使用数据:
DBLP公共数据集,http://dblp.uni-trier.de/ ,DBLP数据集记录了大量文献的记录,在这里我们选取ICCS(International Conference of Computational Science)会议的论文集作为应用对象。数据示例如下:
方法:
利用R语言中的文本挖掘tm包发现该论文集中的频繁词。
代码&注释:
# load tm package
library(tm)
# load RODBC package to extract data fromMySQL database
library(RODBC)
# build a connection to DBLP database
channel <- odbcConnect("dblp",uid="root", pwd="admin")
# copy data from “paper” table
paper<-sqlFetch(channel,"paper")
# select ICCS conference subset dataset
tmsample<-subset(paper,conference =="ICCS")
# view the dataset which includes 2041paper for ICCS conference
View(tmsample)
# save title data for text mining
title<-as.vector(tmsample$title)
# establish corpus for title data
tm<-VCorpus(VectorSource(title))
# data cleaning
tm<-tm_map(tm, content_transformer(tolower))
tm<-tm_map(tm, removeWords,stopwords("english"))
# create document term matrix
dtm<-DocumentTermMatrix(tm,control=list(removePunctuation= TRUE,stopwords=TRUE))
# the smaller value of sparse lead to lessfrequent words, 0.98 means if a word has a probability less than ( 1 - 0.98 ),it will not exist in document term matrix
dtm2 <-removeSparseTerms(dtm, sparse=0.98)

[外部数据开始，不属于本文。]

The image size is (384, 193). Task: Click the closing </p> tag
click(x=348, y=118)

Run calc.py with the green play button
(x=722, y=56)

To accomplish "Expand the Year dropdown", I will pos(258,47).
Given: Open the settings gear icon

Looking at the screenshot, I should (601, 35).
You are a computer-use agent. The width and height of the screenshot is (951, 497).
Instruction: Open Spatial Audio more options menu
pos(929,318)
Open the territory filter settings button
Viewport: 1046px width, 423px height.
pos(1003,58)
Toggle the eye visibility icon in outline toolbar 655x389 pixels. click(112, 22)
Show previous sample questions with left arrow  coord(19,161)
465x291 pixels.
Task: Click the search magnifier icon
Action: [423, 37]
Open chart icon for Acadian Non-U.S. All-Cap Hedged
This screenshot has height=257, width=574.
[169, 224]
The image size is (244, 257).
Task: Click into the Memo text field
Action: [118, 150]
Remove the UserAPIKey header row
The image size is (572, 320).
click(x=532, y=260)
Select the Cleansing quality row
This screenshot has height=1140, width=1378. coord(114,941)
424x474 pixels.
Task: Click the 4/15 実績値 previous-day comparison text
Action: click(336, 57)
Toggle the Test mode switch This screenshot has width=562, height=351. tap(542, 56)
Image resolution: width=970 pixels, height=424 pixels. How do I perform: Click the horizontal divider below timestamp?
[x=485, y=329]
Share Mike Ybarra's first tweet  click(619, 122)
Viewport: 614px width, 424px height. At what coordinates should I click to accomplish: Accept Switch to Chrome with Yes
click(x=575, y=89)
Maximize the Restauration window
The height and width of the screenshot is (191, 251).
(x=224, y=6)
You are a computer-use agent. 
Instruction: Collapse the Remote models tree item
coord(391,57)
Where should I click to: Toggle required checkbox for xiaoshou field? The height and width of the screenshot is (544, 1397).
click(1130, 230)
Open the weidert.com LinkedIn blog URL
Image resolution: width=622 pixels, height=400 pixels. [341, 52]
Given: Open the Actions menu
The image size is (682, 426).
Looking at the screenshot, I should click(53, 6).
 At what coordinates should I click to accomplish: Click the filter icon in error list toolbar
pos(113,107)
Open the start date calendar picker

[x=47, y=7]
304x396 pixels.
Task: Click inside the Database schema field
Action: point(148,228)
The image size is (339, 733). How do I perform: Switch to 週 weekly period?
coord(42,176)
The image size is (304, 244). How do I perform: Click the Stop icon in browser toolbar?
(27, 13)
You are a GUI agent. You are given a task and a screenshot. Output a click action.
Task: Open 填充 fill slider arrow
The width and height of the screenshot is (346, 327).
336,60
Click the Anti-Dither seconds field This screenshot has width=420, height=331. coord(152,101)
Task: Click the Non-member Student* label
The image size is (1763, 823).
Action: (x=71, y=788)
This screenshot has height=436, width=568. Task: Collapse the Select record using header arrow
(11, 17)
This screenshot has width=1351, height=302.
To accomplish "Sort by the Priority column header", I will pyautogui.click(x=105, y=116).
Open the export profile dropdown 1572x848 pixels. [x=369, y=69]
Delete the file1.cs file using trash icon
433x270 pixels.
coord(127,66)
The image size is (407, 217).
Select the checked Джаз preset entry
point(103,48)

# check frequentwords in dtm2, the figure below shows the result ( 35 frequent words in all )
dtm2$dimnames$Terms
从上图可以看到,我们发现了ICCS会议论文中的一些频繁词例如:algorithm; modeling; optimization等等,从实际角度考虑是比较符合会议的主题的。但频繁词中会包含一些重意的复数项例如:model与models,希望各位大神解答下如何用tm包在挖掘频繁词中可以去掉这些复数项。